=== DATA RECORDS ===
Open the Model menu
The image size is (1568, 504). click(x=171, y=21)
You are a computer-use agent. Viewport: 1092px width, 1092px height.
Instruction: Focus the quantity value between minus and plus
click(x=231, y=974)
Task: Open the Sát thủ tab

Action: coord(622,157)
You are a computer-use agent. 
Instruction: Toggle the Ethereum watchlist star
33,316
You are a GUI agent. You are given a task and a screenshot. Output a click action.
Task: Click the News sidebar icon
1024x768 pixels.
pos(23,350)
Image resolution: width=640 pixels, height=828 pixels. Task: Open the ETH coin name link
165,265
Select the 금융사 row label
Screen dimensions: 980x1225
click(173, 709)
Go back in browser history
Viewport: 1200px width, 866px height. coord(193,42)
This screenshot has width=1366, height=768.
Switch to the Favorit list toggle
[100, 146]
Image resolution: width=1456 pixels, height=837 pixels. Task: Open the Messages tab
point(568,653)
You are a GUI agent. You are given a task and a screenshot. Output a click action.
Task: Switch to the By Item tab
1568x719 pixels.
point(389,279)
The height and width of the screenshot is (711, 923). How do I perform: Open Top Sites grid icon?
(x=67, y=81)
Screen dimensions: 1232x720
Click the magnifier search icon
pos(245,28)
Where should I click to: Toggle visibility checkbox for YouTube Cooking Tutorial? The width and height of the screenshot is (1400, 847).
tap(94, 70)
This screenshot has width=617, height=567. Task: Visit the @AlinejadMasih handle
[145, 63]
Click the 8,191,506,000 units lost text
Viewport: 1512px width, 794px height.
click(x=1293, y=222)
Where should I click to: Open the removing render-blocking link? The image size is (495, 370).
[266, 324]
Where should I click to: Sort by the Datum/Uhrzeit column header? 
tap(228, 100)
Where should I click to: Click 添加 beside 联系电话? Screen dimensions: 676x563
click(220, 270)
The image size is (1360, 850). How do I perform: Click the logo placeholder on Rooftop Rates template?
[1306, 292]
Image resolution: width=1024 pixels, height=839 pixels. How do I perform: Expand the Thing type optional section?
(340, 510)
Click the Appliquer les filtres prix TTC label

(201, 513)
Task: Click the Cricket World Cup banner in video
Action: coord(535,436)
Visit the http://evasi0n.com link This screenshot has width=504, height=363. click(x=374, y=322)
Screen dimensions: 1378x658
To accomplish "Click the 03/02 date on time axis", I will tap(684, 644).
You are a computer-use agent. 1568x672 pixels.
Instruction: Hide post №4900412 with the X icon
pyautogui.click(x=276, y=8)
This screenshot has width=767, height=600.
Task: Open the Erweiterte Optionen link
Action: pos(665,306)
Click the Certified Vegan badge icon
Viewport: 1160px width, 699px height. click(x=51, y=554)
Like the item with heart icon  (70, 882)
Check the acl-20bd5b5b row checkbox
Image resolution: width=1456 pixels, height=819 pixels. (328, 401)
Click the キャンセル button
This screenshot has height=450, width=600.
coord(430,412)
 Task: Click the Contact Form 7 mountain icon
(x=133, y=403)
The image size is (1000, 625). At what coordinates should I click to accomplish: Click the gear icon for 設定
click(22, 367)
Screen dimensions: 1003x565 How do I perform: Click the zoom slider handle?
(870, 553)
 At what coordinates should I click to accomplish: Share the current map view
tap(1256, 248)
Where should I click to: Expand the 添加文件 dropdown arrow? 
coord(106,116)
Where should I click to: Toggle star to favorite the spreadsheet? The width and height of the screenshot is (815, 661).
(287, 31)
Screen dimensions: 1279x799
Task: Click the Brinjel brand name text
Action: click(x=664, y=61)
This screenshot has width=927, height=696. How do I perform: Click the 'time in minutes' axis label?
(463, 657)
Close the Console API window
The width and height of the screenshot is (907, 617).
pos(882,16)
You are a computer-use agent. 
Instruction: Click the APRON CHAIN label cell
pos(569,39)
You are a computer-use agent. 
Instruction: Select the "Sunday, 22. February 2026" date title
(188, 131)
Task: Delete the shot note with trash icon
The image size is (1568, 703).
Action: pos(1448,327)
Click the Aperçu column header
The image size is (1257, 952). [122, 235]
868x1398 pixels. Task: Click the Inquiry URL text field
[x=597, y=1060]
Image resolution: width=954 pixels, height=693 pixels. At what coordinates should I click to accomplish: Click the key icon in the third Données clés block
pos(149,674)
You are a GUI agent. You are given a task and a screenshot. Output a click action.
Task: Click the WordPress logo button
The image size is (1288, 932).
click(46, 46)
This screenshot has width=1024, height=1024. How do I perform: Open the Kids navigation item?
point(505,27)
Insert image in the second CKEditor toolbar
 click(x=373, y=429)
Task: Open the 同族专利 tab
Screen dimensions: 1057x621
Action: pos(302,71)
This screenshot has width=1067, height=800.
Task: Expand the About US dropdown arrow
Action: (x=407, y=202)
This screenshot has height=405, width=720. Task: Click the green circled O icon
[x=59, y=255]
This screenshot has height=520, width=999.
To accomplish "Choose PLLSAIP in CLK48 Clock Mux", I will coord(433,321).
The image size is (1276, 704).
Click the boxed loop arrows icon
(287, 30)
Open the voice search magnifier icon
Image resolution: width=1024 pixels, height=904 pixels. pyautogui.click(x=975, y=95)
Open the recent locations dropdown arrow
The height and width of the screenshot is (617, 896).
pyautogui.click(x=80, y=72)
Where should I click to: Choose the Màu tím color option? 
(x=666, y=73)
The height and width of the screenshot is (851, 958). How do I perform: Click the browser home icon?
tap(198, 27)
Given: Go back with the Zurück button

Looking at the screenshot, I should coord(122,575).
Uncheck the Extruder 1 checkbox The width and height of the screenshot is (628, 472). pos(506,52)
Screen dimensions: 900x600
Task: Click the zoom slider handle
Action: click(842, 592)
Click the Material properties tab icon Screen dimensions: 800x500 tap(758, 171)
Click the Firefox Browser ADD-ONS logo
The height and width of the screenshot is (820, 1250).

=== TRY IT ===
Word for word, print the listing above once more.

=== RESPONSE BELOW ===
Open the Model menu
The image size is (1568, 504). click(x=171, y=21)
You are a computer-use agent. Viewport: 1092px width, 1092px height.
Instruction: Focus the quantity value between minus and plus
click(x=231, y=974)
Task: Open the Sát thủ tab

Action: coord(622,157)
You are a computer-use agent. 
Instruction: Toggle the Ethereum watchlist star
33,316
You are a GUI agent. You are given a task and a screenshot. Output a click action.
Task: Click the News sidebar icon
1024x768 pixels.
pos(23,350)
Image resolution: width=640 pixels, height=828 pixels. Task: Open the ETH coin name link
165,265
Select the 금융사 row label
Screen dimensions: 980x1225
click(173, 709)
Go back in browser history
Viewport: 1200px width, 866px height. coord(193,42)
This screenshot has width=1366, height=768.
Switch to the Favorit list toggle
[100, 146]
Image resolution: width=1456 pixels, height=837 pixels. Task: Open the Messages tab
point(568,653)
You are a GUI agent. You are given a task and a screenshot. Output a click action.
Task: Switch to the By Item tab
1568x719 pixels.
point(389,279)
The height and width of the screenshot is (711, 923). How do I perform: Open Top Sites grid icon?
(x=67, y=81)
Screen dimensions: 1232x720
Click the magnifier search icon
pos(245,28)
Where should I click to: Toggle visibility checkbox for YouTube Cooking Tutorial? The width and height of the screenshot is (1400, 847).
tap(94, 70)
This screenshot has width=617, height=567. Task: Visit the @AlinejadMasih handle
[145, 63]
Click the 8,191,506,000 units lost text
Viewport: 1512px width, 794px height.
click(x=1293, y=222)
Where should I click to: Open the removing render-blocking link? The image size is (495, 370).
[266, 324]
Where should I click to: Sort by the Datum/Uhrzeit column header? 
tap(228, 100)
Where should I click to: Click 添加 beside 联系电话? Screen dimensions: 676x563
click(220, 270)
The image size is (1360, 850). How do I perform: Click the logo placeholder on Rooftop Rates template?
[1306, 292]
Image resolution: width=1024 pixels, height=839 pixels. How do I perform: Expand the Thing type optional section?
(340, 510)
Click the Appliquer les filtres prix TTC label

(201, 513)
Task: Click the Cricket World Cup banner in video
Action: coord(535,436)
Visit the http://evasi0n.com link This screenshot has width=504, height=363. click(x=374, y=322)
Screen dimensions: 1378x658
To accomplish "Click the 03/02 date on time axis", I will tap(684, 644).
You are a computer-use agent. 1568x672 pixels.
Instruction: Hide post №4900412 with the X icon
pyautogui.click(x=276, y=8)
This screenshot has width=767, height=600.
Task: Open the Erweiterte Optionen link
Action: pos(665,306)
Click the Certified Vegan badge icon
Viewport: 1160px width, 699px height. click(x=51, y=554)
Like the item with heart icon  (70, 882)
Check the acl-20bd5b5b row checkbox
Image resolution: width=1456 pixels, height=819 pixels. (328, 401)
Click the キャンセル button
This screenshot has height=450, width=600.
coord(430,412)
 Task: Click the Contact Form 7 mountain icon
(x=133, y=403)
The image size is (1000, 625). At what coordinates should I click to accomplish: Click the gear icon for 設定
click(22, 367)
Screen dimensions: 1003x565 How do I perform: Click the zoom slider handle?
(870, 553)
 At what coordinates should I click to accomplish: Share the current map view
tap(1256, 248)
Where should I click to: Expand the 添加文件 dropdown arrow? 
coord(106,116)
Where should I click to: Toggle star to favorite the spreadsheet? The width and height of the screenshot is (815, 661).
(287, 31)
Screen dimensions: 1279x799
Task: Click the Brinjel brand name text
Action: click(x=664, y=61)
This screenshot has width=927, height=696. How do I perform: Click the 'time in minutes' axis label?
(463, 657)
Close the Console API window
The width and height of the screenshot is (907, 617).
pos(882,16)
You are a computer-use agent. 
Instruction: Click the APRON CHAIN label cell
pos(569,39)
You are a computer-use agent. 
Instruction: Select the "Sunday, 22. February 2026" date title
(188, 131)
Task: Delete the shot note with trash icon
The image size is (1568, 703).
Action: pos(1448,327)
Click the Aperçu column header
The image size is (1257, 952). [122, 235]
868x1398 pixels. Task: Click the Inquiry URL text field
[x=597, y=1060]
Image resolution: width=954 pixels, height=693 pixels. At what coordinates should I click to accomplish: Click the key icon in the third Données clés block
pos(149,674)
You are a GUI agent. You are given a task and a screenshot. Output a click action.
Task: Click the WordPress logo button
The image size is (1288, 932).
click(46, 46)
This screenshot has width=1024, height=1024. How do I perform: Open the Kids navigation item?
point(505,27)
Insert image in the second CKEditor toolbar
 click(x=373, y=429)
Task: Open the 同族专利 tab
Screen dimensions: 1057x621
Action: pos(302,71)
This screenshot has width=1067, height=800.
Task: Expand the About US dropdown arrow
Action: (x=407, y=202)
This screenshot has height=405, width=720. Task: Click the green circled O icon
[x=59, y=255]
This screenshot has height=520, width=999.
To accomplish "Choose PLLSAIP in CLK48 Clock Mux", I will coord(433,321).
The image size is (1276, 704).
Click the boxed loop arrows icon
(287, 30)
Open the voice search magnifier icon
Image resolution: width=1024 pixels, height=904 pixels. pyautogui.click(x=975, y=95)
Open the recent locations dropdown arrow
The height and width of the screenshot is (617, 896).
pyautogui.click(x=80, y=72)
Where should I click to: Choose the Màu tím color option? 
(x=666, y=73)
The height and width of the screenshot is (851, 958). How do I perform: Click the browser home icon?
tap(198, 27)
Given: Go back with the Zurück button

Looking at the screenshot, I should coord(122,575).
Uncheck the Extruder 1 checkbox The width and height of the screenshot is (628, 472). pos(506,52)
Screen dimensions: 900x600
Task: Click the zoom slider handle
Action: click(842, 592)
Click the Material properties tab icon Screen dimensions: 800x500 tap(758, 171)
Click the Firefox Browser ADD-ONS logo
The height and width of the screenshot is (820, 1250).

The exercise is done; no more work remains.